- **PAGE EXTRACT**:

Interest and Other Income/Expense
 
Interest expense for the first nine months of 2002 was $15,026,000, a decrease of $3,518,000 from the comparable 2001 period. The decrease was the result of lower effective interest rates partially offset by higher debt levels.
 
Income Tax Expense
 
The income tax provision of $5,344,000 was established using an effective U.S. Federal tax rate of 35%. The provision also includes a $70,000 state and foreign income tax benefit. Canadian tax rates result in an effective rate in excess of 35%. Income tax expense decreased over the prior year period as a result of lower pretax income as compared to the first nine months of 2001.
 
As of September 30, 2002, we had a deferred tax liability of $48,251,000. Deferred tax expense of $5,295,000 incurred in 2002 was offset by an additional $7,885,000 of deferred tax benefit associated with derivative obligations.
 
Liquidity and Capital Resources
 
We believe that our capital resources are adequate to meet the requirements of our business. We anticipate that the current remaining 2002 planned capital expenditures of $19,500,000 will be funded by cash flow from operations and credit facility utilization. However, future cash flows from operations are subject to a number of variables including the level of production and oil and gas prices, and there can be no assurance those operations and capital resources will provide cash in sufficient amounts to maintain planned levels of capital expenditures.
 
Our principal operating sources of cash include sales of natural gas and crude oil and revenues from gas marketing, transportation and processing. We sell approximately 31% of our natural gas production under fixed-price long-term contracts and an additional 43% of natural gas production is sold under fixed-price swap agreements. As a result, we benefit from significant predictability of our natural gas revenues. Commodity market prices affect cash flows for that portion of natural gas not under contract as well as our crude oil and NGL sales.

- **LIST OF TASKS**:
1. Retype the section of the financial report passage starting with "We believe that" and going on through "of capital expenditures.".
2. Write what comes next in the financial report passage, picking up after its final sentence.

- **INFORMATION SHOWN**:

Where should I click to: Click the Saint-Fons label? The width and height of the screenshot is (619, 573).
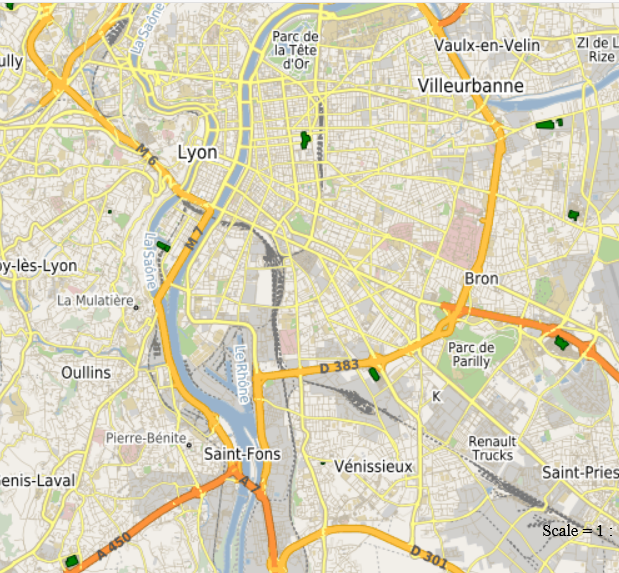pos(242,454)
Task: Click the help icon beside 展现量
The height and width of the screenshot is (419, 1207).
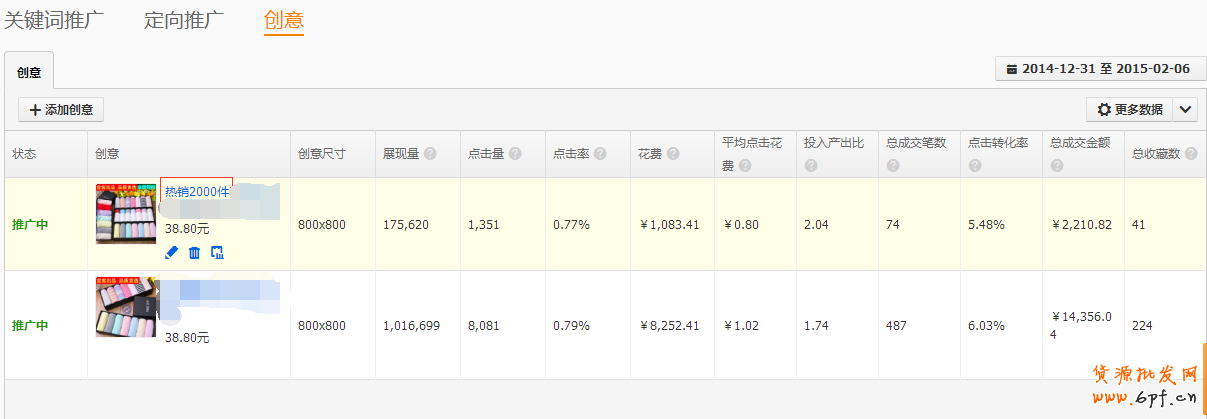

- **SET OF ANSWERS**:
1.
We believe that our capital resources are adequate to meet the requirements of our business. We anticipate that the current remaining 2002 planned capital expenditures of $19,500,000 will be funded by cash flow from operations and credit facility utilization. However, future cash flows from operations are subject to a number of variables including the level of production and oil and gas prices, and there can be no assurance those operations and capital resources will provide cash in sufficient amounts to maintain planned levels of capital expenditures.

2.
Net cash from operations for the nine months ended September 30, 2002 was $22,776,000, compared to cash provided from operations of $42,536,000 for the same period last year. The decrease resulted from lower earnings due primarily to reduced revenues, caused by lower average prices and reduced volumes. In addition, changes in working capital reduced cash by $11,452,000 due to timing of expense and capital accruals and payment for those items.
 
Net cash used for investing activities for the nine months ended September 30, 2002 was $28,059,000. Investing activities were comprised primarily of $32,164,000 expended for drilling of oil and gas properties and construction of service facilities, including Canadian capital expenditures of $9,208,000, which were partially offset by $1,263,000 of proceeds from the sale of producing properties and reductions of $2,842,000 in advances to equity affiliates.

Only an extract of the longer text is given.